Requests for comment/CheckUser requirements

In T139810 we have come to the conclusion that the best way to revamp the CheckUser extension is to come up with a list of desired features, then decide how to implement them (rewrite the code, patch parts of it, etc.) This RFC allows us to reach consensus about, dare we say, the CheckUser 2.0 (the future of the CheckUser extension).

Request for comment (RFC)
CheckUser requirements
Component CheckUser
Creation date
Author(s) Huji
Document status in discussion
See Phabricator.

Background edit

Designed c. 2005, the extension is one of the critical tools that helps us to deal with problematic cases of abuse such as sock puppetry, vandalism, and spam (see history here). As time went by, the needs of the projects increased, and, as we can see in the CheckUser work board, the bugs accumulated without being resolved, primarily because its code, albeit old, also seems hard for developers to read and work with developers (refer to T132892: CheckUser UI revamp and its related tasks, as well as the work board linked above).

Problem edit

The lack of an active maintainer for the extension lowers development productivity in this area (i.e., bug resolution, testing and extension development ex Phabricator). One developer describes the CheckUser extension as follows: "the backend design is dubious, and the frontend is pretty archaic."

Proposal edit

To resolve these issues, we think we need to think about overhauling the CheckUser extension. That overhaul should also be an opportunity to make the extension work with all the new features and the new code MediaWiki has at its current state. We can also take this opportunity to gather opinions from CheckUsers on which new functions the new CheckUser extension should have, etc.

Features needed:

  • Sorting the results by IP (to make it easier to find common IP "ranges") as well as by time (currently, only the latter is supported).
  • Getting a list of distinct user agents (UAs) used by a user.
    • In fact, the "get IPs" function should be replaced by a "get summary" page which shows to you distinct IPs (sortable by time or by IP), distinct UAs (sortable by time or UA), and distinct IP-UA combinations (sorted by time or by IP).
  • Providing additional information about UAs.
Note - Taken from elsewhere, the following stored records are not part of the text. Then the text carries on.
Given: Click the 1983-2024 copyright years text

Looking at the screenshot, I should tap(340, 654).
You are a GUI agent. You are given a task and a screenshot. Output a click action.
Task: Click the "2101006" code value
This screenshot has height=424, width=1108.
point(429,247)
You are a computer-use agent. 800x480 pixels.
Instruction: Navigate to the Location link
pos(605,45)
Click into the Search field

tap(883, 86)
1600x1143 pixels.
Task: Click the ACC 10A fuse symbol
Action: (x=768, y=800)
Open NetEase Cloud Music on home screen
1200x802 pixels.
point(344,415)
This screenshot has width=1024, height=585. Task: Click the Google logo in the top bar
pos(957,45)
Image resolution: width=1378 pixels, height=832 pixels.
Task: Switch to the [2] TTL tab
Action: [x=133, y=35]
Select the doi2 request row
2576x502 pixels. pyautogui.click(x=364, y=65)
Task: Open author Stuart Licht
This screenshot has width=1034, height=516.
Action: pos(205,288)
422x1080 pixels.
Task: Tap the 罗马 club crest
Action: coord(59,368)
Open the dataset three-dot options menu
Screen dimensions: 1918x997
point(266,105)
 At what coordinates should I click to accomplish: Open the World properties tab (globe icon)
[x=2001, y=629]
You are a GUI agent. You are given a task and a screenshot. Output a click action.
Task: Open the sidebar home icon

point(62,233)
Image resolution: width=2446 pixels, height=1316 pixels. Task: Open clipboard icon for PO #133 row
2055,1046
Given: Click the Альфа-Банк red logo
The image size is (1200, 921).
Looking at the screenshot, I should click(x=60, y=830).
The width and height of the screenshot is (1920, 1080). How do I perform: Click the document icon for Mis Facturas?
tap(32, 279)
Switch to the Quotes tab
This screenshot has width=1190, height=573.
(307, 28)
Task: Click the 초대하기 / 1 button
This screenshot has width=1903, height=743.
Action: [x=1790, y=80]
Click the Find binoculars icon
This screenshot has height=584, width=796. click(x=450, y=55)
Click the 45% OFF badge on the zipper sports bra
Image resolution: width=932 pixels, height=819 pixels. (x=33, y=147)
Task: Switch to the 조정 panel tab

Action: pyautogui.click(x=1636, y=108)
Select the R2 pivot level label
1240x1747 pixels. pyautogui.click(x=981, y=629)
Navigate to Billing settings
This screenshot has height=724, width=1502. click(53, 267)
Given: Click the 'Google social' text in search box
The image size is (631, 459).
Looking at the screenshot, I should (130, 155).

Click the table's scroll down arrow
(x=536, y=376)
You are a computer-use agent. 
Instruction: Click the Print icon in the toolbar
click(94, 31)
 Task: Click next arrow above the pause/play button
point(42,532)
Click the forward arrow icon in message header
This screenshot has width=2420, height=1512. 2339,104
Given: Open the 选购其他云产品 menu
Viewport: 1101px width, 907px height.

Something like http://useragentstring.com/ or similar websites, would be the minimum. In the ideal world, the CheckUser tool should analyze the UA and show detailed information like:
    • What browser, OS, etc. does the UA represent
    • What year and month was that particular browser version released, and what year and month was a next version released (I find the date at which a user upgrades their browser a good clue for matching accounts or rejecting their similarity)
    • Does it look like a valid or a forged UA?
  • Providing additional information about IPs. For example, IP's ISP, its country, and the ISP's range. Of course this information changes over time, and is not publicly and freely available. However, the CheckUser code should be modified such that you could "extend" it by providing a CSV file containing IP-to-country and/or IP-to-ISP mappings. That way, we don't need to publish such a mapping as part of the code, but major users of the CheckUser tool such as WMF can pay for proprietary mappings and use them for their wiki.
  • For the IP->users view, have possibility to bulk block users and/or delete all their page creations.
  • Some kind of "open all in new tabs" at different places.